* To be done: Recast the material from the line containing "Task: Toggle Woodridge,Australia" through the line containing "Action: click(1000, 1166)" as a numbered list, omitting blank lines.

* Listing:
::::::::
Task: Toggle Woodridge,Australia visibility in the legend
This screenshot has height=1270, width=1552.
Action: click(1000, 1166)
::::::::
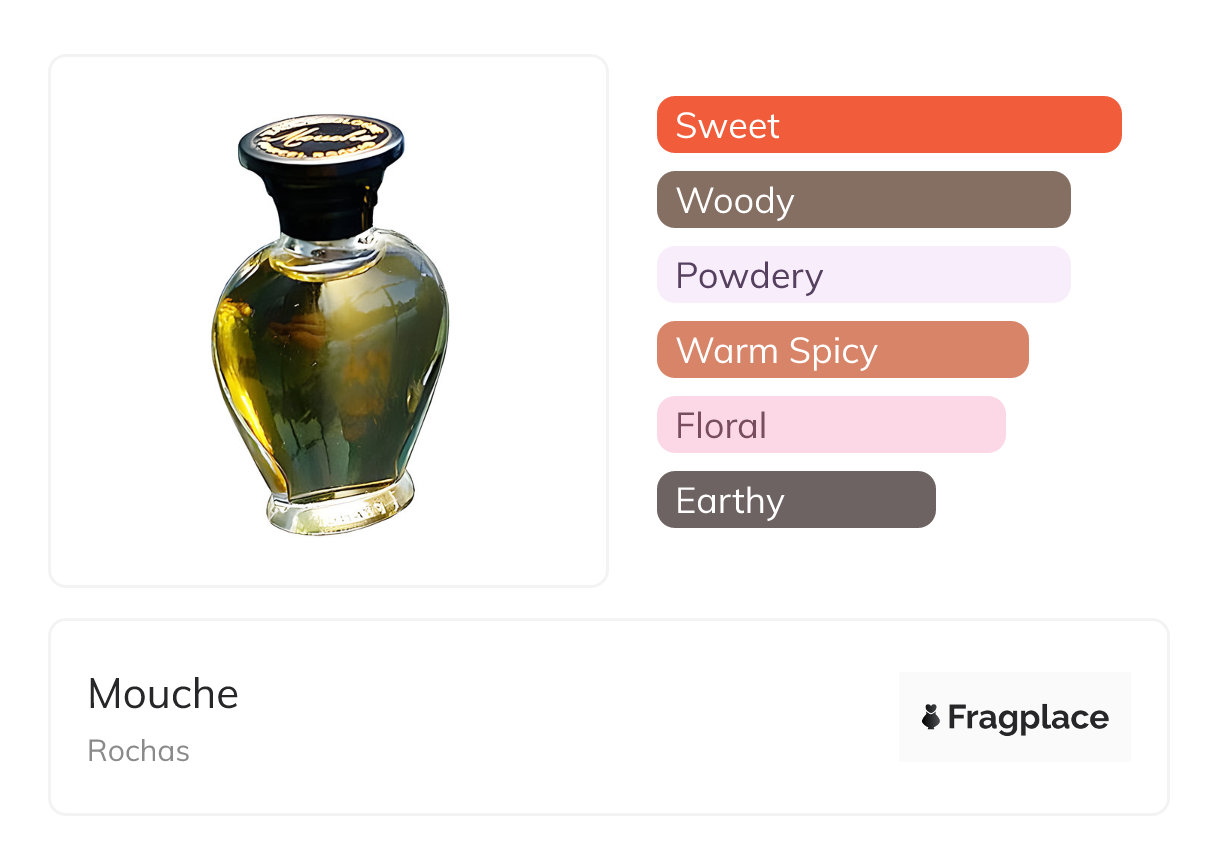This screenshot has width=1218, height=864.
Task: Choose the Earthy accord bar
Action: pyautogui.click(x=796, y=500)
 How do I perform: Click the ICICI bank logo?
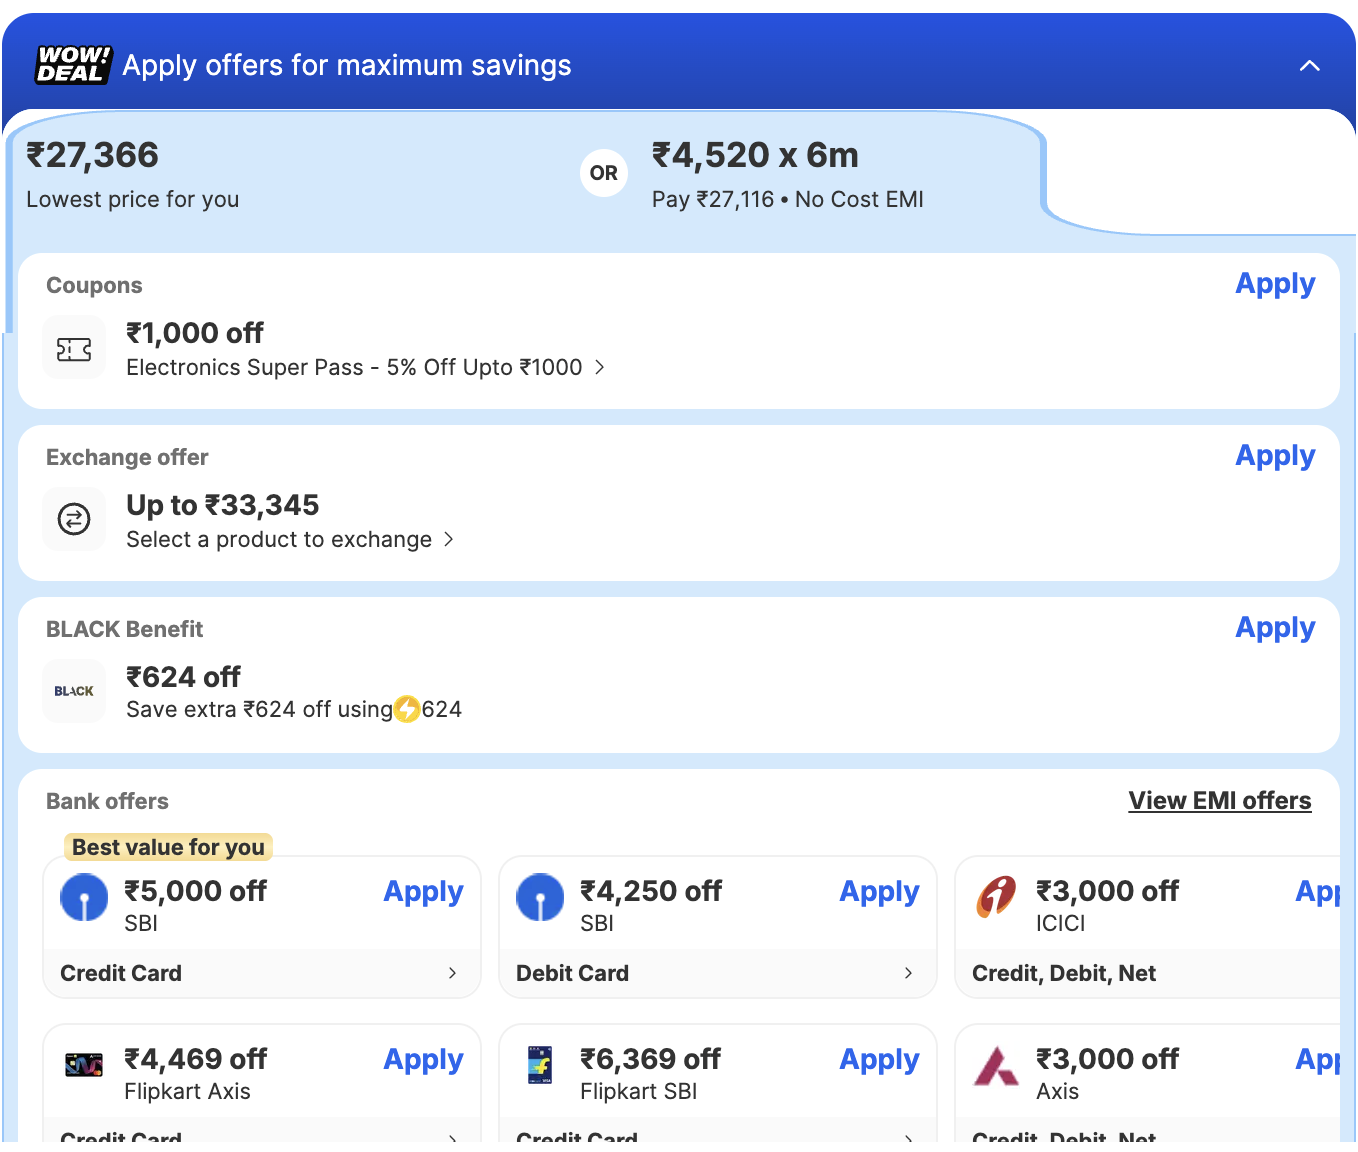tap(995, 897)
::::::::
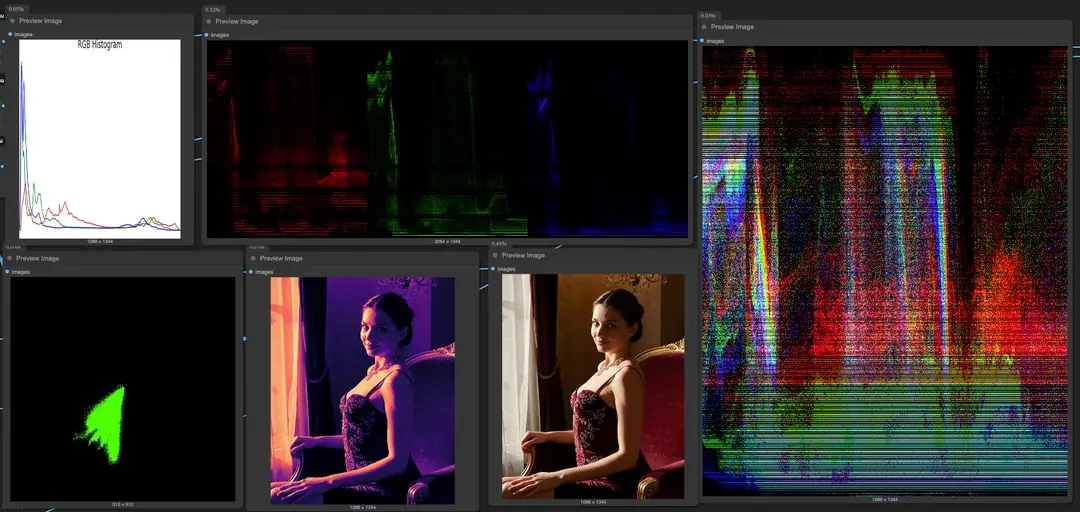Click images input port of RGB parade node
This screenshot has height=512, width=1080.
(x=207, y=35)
::::::::
* Answer:
1. Task: Toggle Woodridge,Australia visibility in the legend
2. This screenshot has height=1270, width=1552.
3. Action: click(1000, 1166)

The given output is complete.